Expansion of TXA Utilization

Since these initial studies introducing TXA for traumatic indications, data evaluating expanded utilization of TXA has been cited in gynecological, gastrointestinal, orthopedic and Spinal literature. For example:

Wang et al noted trends towards reduced: total blood loss, transfusion requirements, and duration of surgery (Wang et al, 2017) in patients receiving TXA perioperatively after open myomectomy.  Orthopedic surgery literature has additionally begun investigating the utilization of anti-fibrinolytics in their practice. Although additional data is needed, a systematic review of randomized control trials also demonstrated a decrease in transfusion requirements and blood loss in patients undergoing total hip replacement or total knee arthroplasty given TXA without an increased risk in VTE  in both study groups (Kagoma et al, 2009). [EA1]  Finally, additional research to examine TXA utilization in Traumatic Brain Injury (TBI) patients after a systematic review of TXA utilization in patients with TBI/Intracerebral hemorrhage showed decreased ICH regression in patients receiving TXA but did not statistically change clinical outcomes (Zehtabchi et al, 2014).

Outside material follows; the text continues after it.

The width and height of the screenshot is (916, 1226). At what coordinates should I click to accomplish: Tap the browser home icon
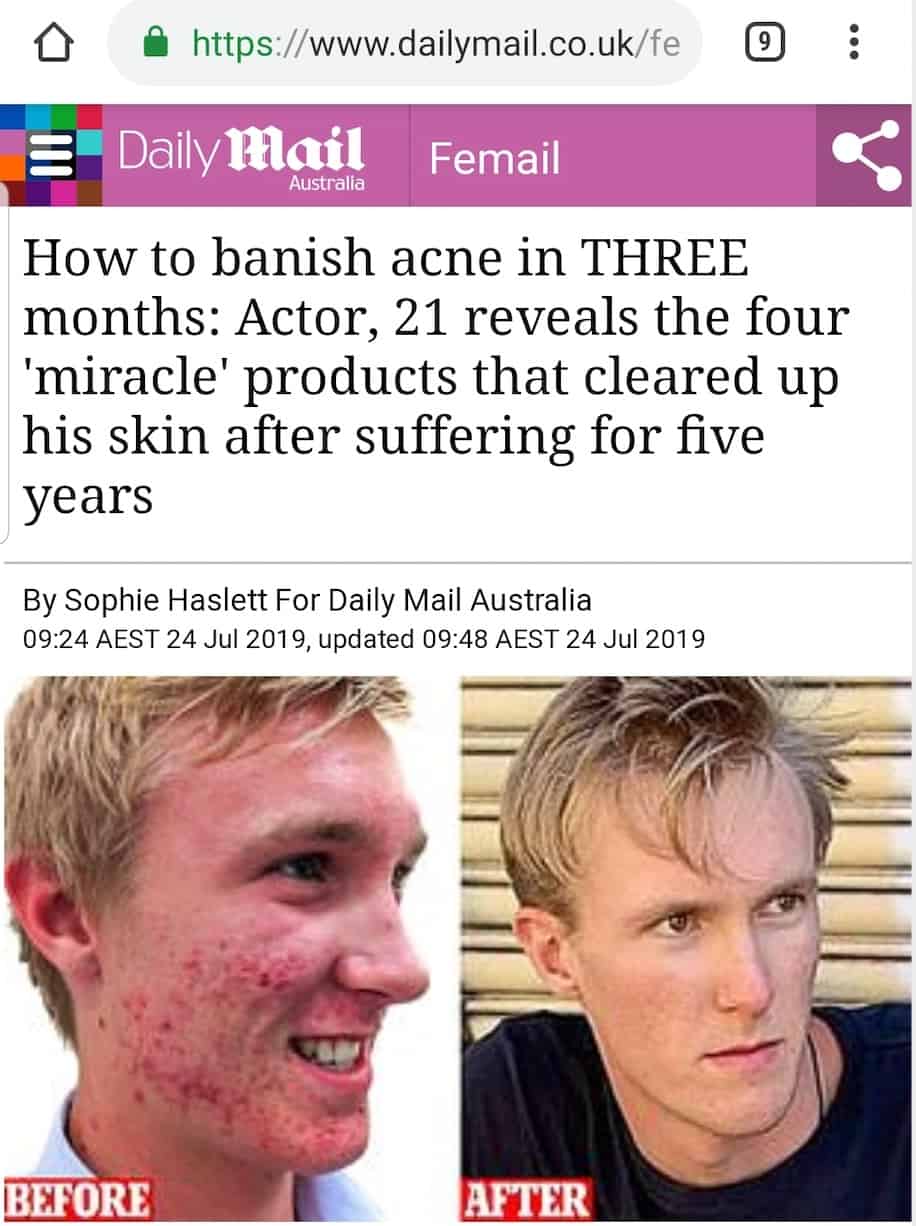(54, 44)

As this data and clinical implications continue to be discovered and developed, be on the look out for more exciting discoveries in this realm and keep in mind that TXA is not simply limited to cases with Trauma!

As always….Happy Resuscitating!

Works Cited

CRASH-­‐2 trial collaborators. Effects of tranexamic acid on death, vascular occlusive events, and blood transfusion in trauma patients with significant haemorrhage (CRASH-­‐2): a randomised, placebo-­‐controlled trial. Lancet. 2010 Jul3;376(9734):23-­‐32.

CRASH-­‐2 collaborators. The importance of early treatment with tranexamic acid in bleeding trauma patients: an exploratory analysis of the CRASH-­‐2 randomised controlled trial. Lancet. 2011 Mar 26;377(9771):1096-­‐101, 1101.

Morrison JJ, Dubose JJ, Rasmussen TE, Midwinter MJ. Military Application of Tranexamic Acid in Trauma Emergency Resuscitation (MATTERs) Study. Arch Surg. 2012 Feb;147(2):113-­‐9.

Simonazzi G, Bisulli M, Saccone G, Moro E, Marshall A et al. Tranexamic acid for preventing postpartum blood loss after cesarean delivery: a systematic review and meta-analysis of randomized controlled trials. Acta Obstet Gynecol Scand. 2016 Jan;95(1):28-37.

Wang D, Wang L,  Wang Y, Lin X. The efficiency and safety of tranexamic acid for reducing blood loss in open myomectomy: A meta-analysis of randomized controlled trials. Medicine. 2017; 96 (23): e7072.

Shakur H, Roberts I, Fawole B, Chaudhri R et al. Effect of early tranexamic acid administration on mortality, hysterectomy, and other morbidities in women with post-partum haemorrhage (WOMAN): an international, randomised, double-blind, placebo-controlled trial. Lancet Glob Health. 2018 Feb;6(2):e222-e228. doi: 10.1016/S2214-109X(17)30467-9.

Kagoma YK, Crowther MA, Douketis J, Bhandari M, Eikelboom J, Lim W. Use of antifibrinolytic therapy to reduce transfusion in patients undergoing orthopedic surgery: a systematic review of randomized trials. Thromb Res. 2009 Mar;123(5):687-96.

Winter SF, Santaguida C, Wong J, Fehlings M. Systemic and Topical Use of Tranexamic Acid in Spinal Surgery: A Systematic Review. Global Spine Journal. 2016; 6 (3): 284-95.

Zehtabchi S, Abdel Baki SG, Falzon L, Nishijima DK. Tranexamic acid for traumatic brain injury: a systematic review and meta-analysis. Am J Emerg Med. 2014 Dec;32(12):1503-9.

Kini RM, Koh CY. Metalloproteases Affecting Blood Coagulation, Fibrinolysis and Platelet Aggregation from Snake Venoms: Definition and Nomenclature of Interaction Sites. Toxins. 2016; 8(10):284.